American hospitals and physicians are facing an unprecedented shortage of commonly used drugs. President Obama announced his support for legislation to address this problem by requiring drug makers to notify the Food and Drug Administration (FDA) of possible shortages six months in advance. He also signed an executive order directing the FDA to streamline the process of approving changes to production lines and giving the Justice Department authority to investigate alleged price gouging. However, these steps will not fix the drug shortage problem and could even make it worse, says Devon Herrick, a senior fellow with the National Center for Policy Analysis.
The number of newly reported drug shortages has been growing:
- There were 74 newly reported drug shortages in 2005.
- The number dipped slightly to 70 in 2006, then rose to 129 in 2007, 149 in 2008, 166 in 2009, and 211 in 2010.
- In mid-2011 there were about 246 shortages.
Hospitals have responded in a variety of ways, including delaying treatment, giving patients less effective drugs and providing a different course of treatment than the one recommended.

※ ※ ※

### YOUR ASSIGNMENT
Copy out everything in the drug shortage passage from "- In mid-2011" down to "the one recommended.".

※ ※ ※

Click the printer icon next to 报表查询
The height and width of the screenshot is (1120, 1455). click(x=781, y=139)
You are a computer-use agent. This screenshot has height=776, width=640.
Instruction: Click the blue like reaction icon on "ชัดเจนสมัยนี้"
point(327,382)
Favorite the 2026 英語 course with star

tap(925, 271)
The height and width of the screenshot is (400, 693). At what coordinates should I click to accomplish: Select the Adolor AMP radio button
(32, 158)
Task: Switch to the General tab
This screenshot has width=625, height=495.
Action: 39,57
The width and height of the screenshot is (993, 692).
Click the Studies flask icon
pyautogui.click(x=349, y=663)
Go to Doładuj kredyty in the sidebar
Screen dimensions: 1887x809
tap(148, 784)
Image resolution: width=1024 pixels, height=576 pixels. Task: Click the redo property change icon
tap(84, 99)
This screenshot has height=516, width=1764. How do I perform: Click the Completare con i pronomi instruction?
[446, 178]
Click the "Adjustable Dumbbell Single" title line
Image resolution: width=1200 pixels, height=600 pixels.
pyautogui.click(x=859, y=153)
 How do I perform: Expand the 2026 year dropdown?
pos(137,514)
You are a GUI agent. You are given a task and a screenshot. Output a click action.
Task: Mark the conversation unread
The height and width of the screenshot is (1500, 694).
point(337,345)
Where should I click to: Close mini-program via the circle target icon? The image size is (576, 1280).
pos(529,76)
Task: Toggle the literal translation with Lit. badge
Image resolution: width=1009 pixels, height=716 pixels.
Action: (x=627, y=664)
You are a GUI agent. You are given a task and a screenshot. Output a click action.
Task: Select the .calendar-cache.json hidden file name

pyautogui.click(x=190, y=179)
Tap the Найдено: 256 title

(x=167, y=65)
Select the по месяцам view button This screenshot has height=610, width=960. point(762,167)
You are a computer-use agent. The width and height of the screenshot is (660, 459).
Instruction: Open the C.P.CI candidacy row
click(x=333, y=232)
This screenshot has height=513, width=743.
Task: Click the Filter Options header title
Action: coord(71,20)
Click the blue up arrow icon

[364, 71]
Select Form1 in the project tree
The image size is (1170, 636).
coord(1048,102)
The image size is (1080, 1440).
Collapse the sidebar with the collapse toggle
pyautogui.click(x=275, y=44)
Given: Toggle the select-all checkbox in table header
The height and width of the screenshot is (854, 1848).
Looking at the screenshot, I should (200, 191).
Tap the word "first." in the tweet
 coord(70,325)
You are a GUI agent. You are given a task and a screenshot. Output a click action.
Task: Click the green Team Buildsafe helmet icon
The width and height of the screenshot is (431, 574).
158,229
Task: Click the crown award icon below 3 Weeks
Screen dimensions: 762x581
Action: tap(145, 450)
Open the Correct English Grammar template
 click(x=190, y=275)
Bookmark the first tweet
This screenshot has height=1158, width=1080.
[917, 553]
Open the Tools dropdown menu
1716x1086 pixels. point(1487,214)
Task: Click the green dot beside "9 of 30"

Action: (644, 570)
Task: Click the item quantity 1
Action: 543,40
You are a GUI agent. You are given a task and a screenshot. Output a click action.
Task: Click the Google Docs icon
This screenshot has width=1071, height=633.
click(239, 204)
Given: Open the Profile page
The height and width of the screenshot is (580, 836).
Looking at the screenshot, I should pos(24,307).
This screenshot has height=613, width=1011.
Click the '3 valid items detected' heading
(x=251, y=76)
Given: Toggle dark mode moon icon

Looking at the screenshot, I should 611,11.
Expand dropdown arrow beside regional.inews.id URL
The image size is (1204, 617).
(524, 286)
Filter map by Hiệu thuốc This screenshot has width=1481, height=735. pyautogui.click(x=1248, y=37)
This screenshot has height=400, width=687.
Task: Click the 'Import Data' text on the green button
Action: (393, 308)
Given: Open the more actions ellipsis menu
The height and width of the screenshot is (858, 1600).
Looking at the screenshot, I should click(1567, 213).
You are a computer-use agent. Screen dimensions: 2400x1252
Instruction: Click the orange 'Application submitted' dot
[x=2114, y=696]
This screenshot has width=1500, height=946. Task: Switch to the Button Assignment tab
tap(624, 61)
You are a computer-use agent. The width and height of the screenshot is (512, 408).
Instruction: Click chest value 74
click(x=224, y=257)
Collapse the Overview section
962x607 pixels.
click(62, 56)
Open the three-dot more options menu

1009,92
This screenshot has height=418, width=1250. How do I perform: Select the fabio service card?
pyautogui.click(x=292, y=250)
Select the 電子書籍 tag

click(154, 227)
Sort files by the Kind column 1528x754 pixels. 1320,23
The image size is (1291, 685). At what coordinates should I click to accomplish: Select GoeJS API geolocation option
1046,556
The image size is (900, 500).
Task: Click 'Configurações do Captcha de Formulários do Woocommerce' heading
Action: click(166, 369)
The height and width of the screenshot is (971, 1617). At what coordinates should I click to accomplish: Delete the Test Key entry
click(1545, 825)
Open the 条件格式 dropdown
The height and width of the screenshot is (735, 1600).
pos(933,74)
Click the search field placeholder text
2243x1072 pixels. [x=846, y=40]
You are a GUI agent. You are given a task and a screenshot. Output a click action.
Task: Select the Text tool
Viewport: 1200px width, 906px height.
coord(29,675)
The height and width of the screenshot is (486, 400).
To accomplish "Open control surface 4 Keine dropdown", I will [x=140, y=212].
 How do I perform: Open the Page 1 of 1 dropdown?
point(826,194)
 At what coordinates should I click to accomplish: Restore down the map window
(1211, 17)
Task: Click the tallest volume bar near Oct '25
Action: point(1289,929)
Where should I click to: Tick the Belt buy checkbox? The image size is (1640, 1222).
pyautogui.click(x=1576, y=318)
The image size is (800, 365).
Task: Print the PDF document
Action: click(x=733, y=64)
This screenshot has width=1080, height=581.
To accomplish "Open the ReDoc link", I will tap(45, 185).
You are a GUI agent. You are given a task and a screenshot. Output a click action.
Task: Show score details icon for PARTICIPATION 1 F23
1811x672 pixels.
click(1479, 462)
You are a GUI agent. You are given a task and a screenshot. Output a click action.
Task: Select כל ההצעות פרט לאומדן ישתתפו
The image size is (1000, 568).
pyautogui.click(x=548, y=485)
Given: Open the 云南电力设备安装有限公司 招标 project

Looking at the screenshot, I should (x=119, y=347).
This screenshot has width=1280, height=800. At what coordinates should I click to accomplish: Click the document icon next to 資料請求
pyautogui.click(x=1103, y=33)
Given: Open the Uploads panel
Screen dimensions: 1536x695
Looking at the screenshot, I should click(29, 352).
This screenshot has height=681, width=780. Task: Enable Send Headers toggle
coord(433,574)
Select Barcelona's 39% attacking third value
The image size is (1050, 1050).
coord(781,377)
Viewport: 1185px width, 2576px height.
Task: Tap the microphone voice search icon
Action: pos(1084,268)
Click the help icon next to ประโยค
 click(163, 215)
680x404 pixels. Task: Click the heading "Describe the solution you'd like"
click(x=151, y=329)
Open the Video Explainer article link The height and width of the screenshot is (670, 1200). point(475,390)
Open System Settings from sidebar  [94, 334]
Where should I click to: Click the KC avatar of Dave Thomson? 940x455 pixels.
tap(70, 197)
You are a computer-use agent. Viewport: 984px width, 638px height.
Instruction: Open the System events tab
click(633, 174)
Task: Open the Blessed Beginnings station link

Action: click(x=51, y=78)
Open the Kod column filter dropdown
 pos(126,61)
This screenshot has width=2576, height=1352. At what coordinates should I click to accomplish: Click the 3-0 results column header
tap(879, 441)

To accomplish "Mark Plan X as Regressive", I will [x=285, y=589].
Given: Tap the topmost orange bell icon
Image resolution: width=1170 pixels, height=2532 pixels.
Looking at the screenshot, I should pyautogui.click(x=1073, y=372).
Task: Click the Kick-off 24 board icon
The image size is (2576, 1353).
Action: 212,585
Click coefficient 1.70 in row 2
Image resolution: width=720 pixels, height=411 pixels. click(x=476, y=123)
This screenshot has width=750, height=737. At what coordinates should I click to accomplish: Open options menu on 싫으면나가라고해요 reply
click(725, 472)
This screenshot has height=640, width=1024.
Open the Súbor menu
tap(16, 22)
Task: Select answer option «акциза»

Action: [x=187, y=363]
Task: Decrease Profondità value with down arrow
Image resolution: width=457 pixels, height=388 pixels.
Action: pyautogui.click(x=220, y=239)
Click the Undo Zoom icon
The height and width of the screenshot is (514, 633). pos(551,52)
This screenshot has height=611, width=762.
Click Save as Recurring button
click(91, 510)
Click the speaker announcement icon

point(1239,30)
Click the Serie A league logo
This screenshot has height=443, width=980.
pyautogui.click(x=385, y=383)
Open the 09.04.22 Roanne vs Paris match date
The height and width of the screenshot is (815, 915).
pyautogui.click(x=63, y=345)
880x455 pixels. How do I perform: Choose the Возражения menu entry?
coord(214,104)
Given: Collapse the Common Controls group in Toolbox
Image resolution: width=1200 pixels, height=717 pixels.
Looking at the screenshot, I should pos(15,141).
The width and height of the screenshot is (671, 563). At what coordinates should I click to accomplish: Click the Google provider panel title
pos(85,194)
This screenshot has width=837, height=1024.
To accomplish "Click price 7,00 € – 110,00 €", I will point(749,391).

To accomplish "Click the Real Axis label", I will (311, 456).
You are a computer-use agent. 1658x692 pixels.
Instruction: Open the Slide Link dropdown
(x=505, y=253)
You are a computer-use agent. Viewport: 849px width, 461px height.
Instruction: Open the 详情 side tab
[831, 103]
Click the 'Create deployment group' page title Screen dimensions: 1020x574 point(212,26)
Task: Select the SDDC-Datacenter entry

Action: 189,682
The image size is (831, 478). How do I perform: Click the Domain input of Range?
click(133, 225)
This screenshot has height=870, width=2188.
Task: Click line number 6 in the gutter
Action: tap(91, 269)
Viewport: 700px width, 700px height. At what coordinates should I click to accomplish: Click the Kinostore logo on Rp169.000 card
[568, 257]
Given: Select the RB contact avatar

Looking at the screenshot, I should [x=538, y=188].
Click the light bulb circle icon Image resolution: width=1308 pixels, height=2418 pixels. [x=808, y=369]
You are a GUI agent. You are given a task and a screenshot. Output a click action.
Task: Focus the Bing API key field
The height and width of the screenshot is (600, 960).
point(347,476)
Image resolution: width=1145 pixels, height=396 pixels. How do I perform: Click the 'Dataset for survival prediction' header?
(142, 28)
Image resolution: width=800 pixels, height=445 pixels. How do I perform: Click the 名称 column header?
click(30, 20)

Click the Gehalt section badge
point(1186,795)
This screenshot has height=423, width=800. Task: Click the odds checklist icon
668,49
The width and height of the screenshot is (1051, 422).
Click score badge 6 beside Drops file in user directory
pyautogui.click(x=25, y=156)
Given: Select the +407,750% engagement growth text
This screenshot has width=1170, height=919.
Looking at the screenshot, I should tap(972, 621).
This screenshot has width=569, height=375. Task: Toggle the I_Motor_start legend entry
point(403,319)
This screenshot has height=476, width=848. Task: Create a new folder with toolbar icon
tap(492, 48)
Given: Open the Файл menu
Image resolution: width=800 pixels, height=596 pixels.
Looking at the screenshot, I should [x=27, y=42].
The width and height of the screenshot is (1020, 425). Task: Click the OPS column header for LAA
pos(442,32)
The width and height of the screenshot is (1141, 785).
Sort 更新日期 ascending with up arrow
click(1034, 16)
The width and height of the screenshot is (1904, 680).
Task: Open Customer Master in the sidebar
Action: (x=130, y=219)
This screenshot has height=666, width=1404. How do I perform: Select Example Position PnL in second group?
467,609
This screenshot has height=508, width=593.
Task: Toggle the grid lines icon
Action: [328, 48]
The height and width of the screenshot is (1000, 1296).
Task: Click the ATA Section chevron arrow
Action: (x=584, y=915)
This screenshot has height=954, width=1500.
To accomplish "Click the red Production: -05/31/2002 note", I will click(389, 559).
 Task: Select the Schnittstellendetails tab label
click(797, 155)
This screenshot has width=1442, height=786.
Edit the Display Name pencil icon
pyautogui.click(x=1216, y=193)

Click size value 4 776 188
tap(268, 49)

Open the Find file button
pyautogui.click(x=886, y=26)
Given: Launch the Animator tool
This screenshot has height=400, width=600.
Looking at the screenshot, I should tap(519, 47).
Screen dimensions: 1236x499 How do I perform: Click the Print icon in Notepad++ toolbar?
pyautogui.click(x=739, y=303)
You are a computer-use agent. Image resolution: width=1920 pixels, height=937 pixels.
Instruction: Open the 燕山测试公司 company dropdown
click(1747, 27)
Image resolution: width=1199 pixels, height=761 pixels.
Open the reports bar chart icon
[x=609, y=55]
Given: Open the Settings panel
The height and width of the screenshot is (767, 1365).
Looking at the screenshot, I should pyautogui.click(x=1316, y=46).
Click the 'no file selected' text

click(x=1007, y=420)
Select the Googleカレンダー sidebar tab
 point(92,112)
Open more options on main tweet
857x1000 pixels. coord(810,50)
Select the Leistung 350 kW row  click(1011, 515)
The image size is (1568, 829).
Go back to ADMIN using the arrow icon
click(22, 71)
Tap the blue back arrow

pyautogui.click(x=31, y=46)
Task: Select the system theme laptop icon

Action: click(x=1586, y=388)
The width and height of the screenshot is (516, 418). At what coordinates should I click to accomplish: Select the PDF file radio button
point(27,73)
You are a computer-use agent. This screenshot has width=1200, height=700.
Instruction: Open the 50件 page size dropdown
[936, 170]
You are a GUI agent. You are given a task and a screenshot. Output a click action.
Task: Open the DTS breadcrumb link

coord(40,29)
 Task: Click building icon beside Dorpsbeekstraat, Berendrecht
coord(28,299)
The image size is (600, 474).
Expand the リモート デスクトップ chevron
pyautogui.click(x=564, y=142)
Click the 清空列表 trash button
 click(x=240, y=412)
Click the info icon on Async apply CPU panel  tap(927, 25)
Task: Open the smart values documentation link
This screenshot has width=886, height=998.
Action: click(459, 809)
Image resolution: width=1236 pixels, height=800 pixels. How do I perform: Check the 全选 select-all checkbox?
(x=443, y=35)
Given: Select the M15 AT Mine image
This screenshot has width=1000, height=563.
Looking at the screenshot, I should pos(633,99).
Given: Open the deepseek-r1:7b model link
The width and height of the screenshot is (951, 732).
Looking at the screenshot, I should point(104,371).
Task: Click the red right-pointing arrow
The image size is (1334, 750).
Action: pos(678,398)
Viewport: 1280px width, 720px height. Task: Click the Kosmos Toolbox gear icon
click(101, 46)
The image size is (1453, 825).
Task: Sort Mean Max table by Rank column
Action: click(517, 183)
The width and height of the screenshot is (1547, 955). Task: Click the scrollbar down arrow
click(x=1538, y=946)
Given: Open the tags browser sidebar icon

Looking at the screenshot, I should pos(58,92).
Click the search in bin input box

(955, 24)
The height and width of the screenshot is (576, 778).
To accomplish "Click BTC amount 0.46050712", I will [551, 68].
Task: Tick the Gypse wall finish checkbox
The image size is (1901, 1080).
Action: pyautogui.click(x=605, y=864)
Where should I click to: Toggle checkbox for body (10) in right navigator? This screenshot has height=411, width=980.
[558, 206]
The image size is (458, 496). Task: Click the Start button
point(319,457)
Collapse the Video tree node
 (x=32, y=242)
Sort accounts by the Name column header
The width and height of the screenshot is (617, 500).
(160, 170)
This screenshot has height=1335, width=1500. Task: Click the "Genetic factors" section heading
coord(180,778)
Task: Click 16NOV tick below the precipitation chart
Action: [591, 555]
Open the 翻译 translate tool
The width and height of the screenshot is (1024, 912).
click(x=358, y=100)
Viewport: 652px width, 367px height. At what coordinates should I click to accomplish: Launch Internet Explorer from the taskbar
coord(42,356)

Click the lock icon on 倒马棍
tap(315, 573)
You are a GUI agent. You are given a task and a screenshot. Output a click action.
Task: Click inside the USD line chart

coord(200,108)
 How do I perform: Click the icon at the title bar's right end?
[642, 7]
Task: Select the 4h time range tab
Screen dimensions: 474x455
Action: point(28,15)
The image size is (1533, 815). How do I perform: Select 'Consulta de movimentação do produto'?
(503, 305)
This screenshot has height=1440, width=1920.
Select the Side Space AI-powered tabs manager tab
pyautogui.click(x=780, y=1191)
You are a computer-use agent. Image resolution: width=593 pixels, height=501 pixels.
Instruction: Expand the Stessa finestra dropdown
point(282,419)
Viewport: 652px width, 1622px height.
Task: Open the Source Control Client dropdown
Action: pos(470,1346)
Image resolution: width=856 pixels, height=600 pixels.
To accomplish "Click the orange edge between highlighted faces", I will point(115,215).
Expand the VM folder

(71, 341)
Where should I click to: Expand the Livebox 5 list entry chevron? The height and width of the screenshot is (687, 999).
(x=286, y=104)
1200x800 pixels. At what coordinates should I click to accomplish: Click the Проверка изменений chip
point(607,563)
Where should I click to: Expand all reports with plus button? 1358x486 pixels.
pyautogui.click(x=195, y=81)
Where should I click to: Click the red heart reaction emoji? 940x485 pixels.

※ ※ ※

### THE COMPLETED TASK
- In mid-2011 there were about 246 shortages.
Hospitals have responded in a variety of ways, including delaying treatment, giving patients less effective drugs and providing a different course of treatment than the one recommended.